A GWAS is a non-candidate-driven approach, in that a GWAS investigate the whole genome and not specific genes. As a result, a GWAS can tell the user which genes are associated with the disease but cannot describe any causal relations between the genes identified and the trait/disease being studied.

Methodology

Typically, two general populations are used for a GWAS, a case group with a certain disease and a control group without the disease. The individuals in the population are genotyped for the majority of known SNPs in the human genome, which surpass a million. The allele frequences at each SNP are calculated, and an odds ratio is generated in order to compare the case and control populations. An odds ratio is "the ratio of the odds of A in the presence of B and the odds of A in the absence of B", or in the case of a GWAS, it is "the odds of case for individuals having a specific allele and the odds of case for individuals who do not have that same allele".

For example, at a certain SNP, there are two main alleles, T and C. The amount of individuals in the case group having allele T is represented by A, or 4500, and the amount of individuals in the control group having allele T is represented by B, or 2000. Then the number of individuals in the case group having allele C is represented by X, or 3000, and the individuals in the control group having allele C is represented by Y, or 3500. The odds ratio for allele T is calculated as (A/B) / (X/Y) or (4500/2000) / (3000,3500).

If the allele frequency is much higher in the case group than in the control group, the odds ratio will be greater than one. Furthermore, a chi-squared test is used to calculate a p-value for the significance of the generated odds ratios. For a GWAS, typically a p-value < 5x10^-8 is required for an odds ratio to be meaningful.
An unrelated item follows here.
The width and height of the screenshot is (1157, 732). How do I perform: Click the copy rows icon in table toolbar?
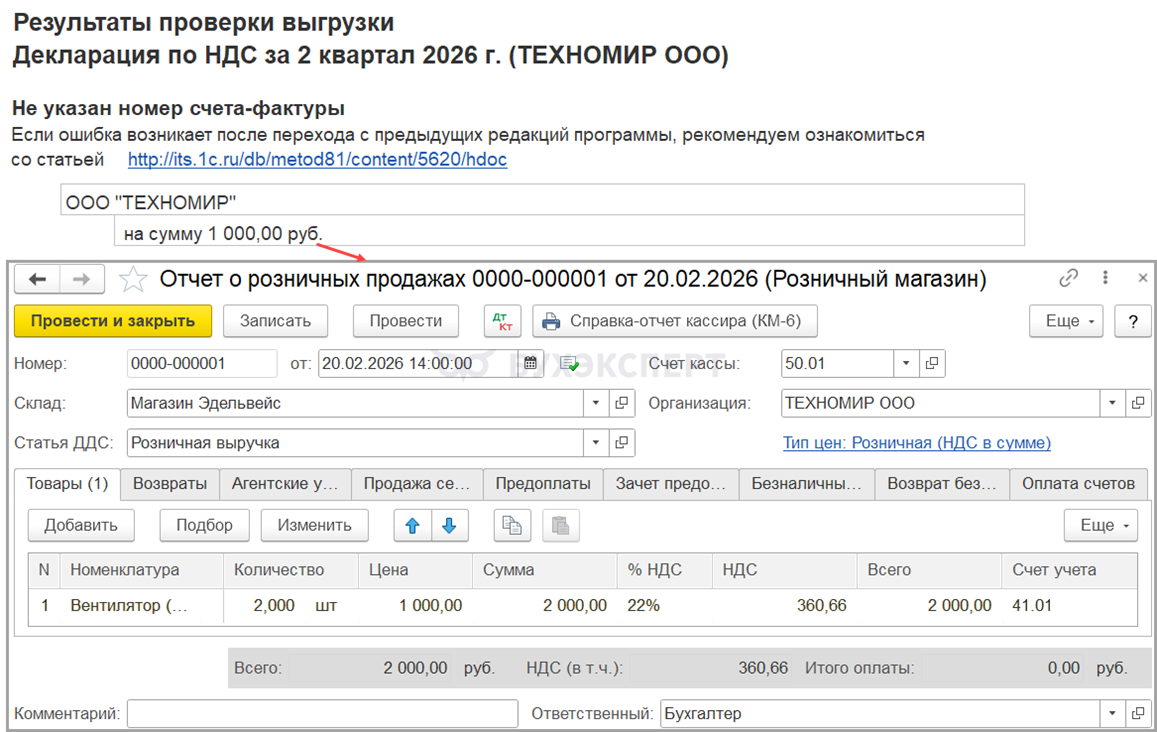pyautogui.click(x=512, y=525)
Furthermore, factors such as ethnicity, geography, sex, and age must be taken into consideration and controlled for as they could confound the results.

Imputation

Another key facet used in many studies involves imputation, or the statistical inference of unobserved genetic sequences. Since it is time-consuming and costly to do genome wide sequencing on a large population, only key areas of the genome are typically sequenced and a large portion of the genome is statistically inferred through large scale genome datasets such as the HapMap or 1000 Genomes Project. Imputation is achieved by combining the GWAS data with the reference panel of haplotypes (HapMap/1000 Genomes Project) and inferring other SNPs in the genome through shared haplotypes among individuals over short sequences. For example, if we know that a patient with an A allele at base 10 always has a G allele at base 135, we can impute this information for the entire population. This method increases the number of SNPs that can be tested for association in a GWAS as well as the power of the GWAS.